• _Extracted records_:
------------

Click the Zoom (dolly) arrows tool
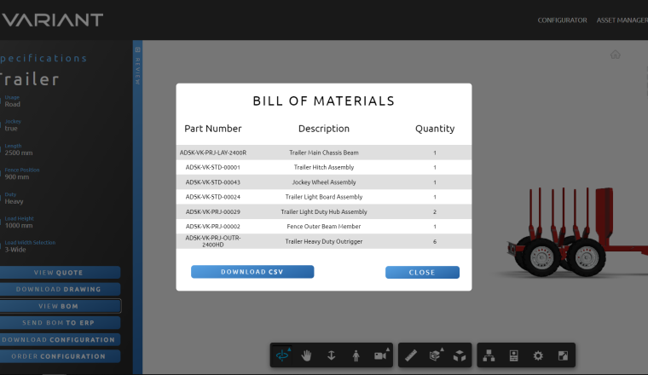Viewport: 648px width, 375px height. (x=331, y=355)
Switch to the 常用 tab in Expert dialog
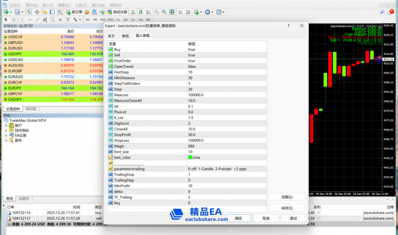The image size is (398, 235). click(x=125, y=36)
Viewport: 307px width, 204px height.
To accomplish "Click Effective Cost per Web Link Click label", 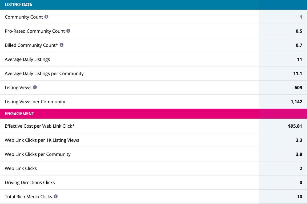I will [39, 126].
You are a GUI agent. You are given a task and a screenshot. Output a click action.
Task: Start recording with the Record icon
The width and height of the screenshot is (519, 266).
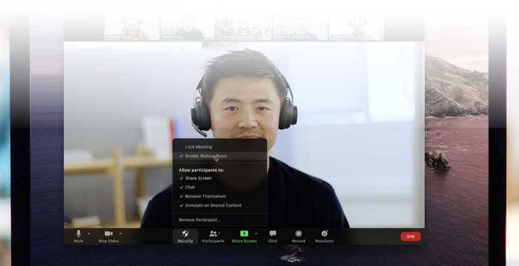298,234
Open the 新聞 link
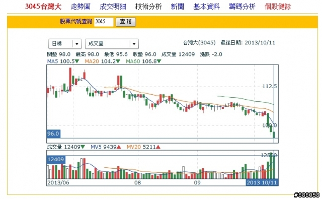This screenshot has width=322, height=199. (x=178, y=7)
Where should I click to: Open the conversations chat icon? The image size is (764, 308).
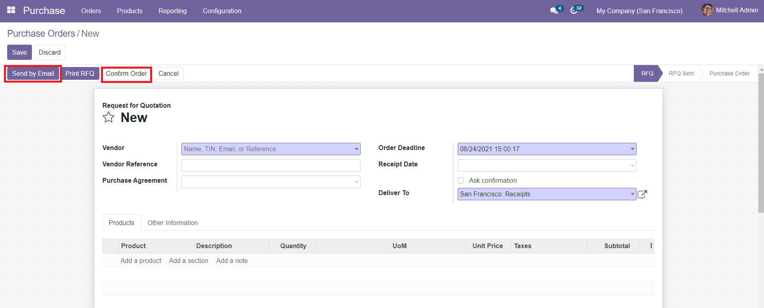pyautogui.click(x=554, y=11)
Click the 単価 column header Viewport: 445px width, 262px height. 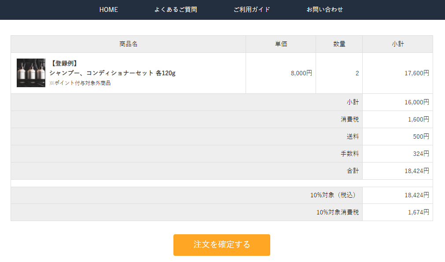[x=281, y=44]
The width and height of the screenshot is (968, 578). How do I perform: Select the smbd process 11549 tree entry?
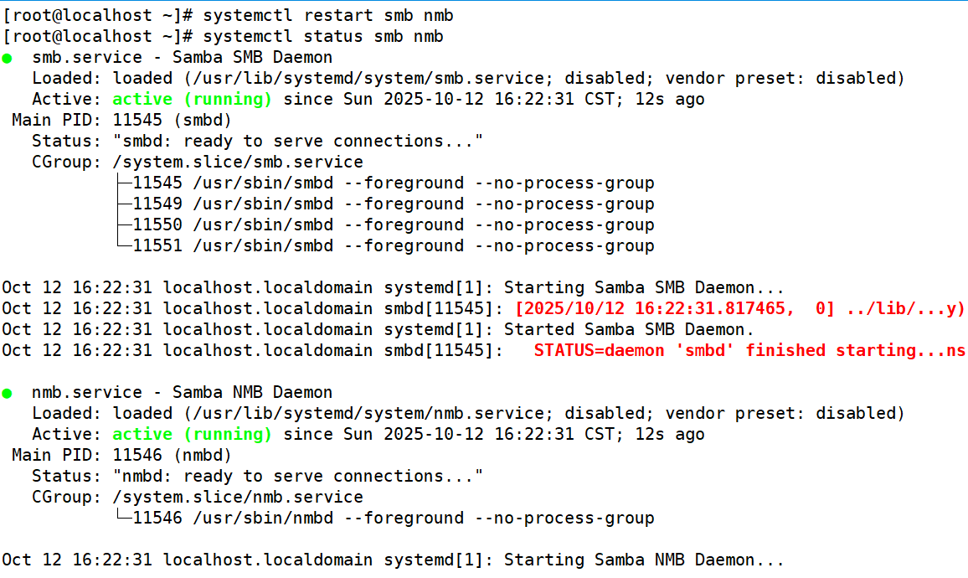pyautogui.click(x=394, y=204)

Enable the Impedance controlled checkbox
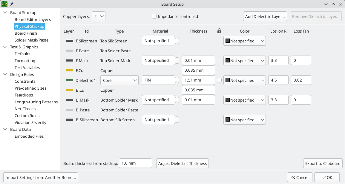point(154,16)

------------

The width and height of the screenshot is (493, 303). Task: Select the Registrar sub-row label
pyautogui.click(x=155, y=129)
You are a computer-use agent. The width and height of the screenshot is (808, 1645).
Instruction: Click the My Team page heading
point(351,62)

------------

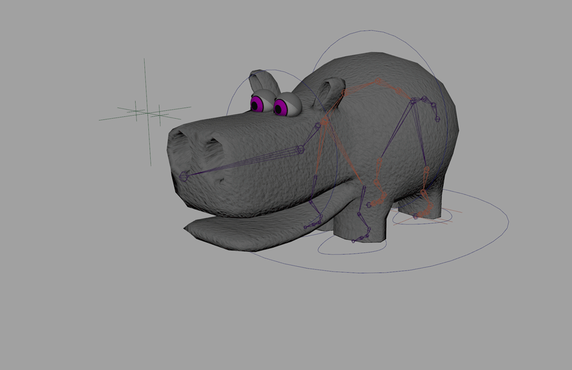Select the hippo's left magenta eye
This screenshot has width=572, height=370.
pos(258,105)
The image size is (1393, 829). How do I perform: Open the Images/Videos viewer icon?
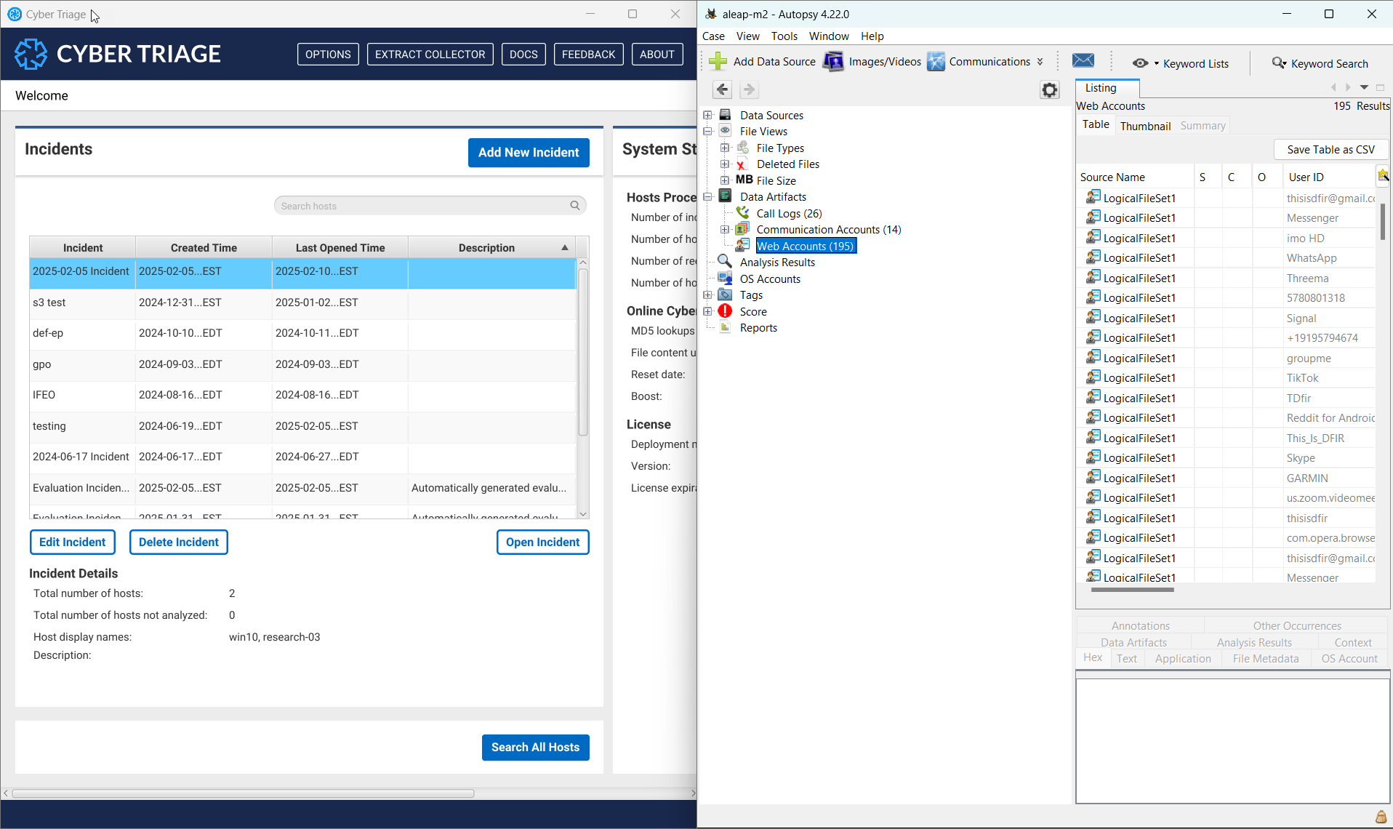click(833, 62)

------------

• _Work item_: Look above for the line with "Click the Zoom (dolly) arrows tool", then print it and each line after it down to and including the line with "Viewport: 307px width, 204px height.". Leave out the pictures and keep the wording exact.

• _Finished exercise_:
Click the Zoom (dolly) arrows tool
Viewport: 648px width, 375px height. (x=331, y=355)
Switch to the 常用 tab in Expert dialog
The image size is (398, 235). click(x=125, y=36)
Viewport: 307px width, 204px height.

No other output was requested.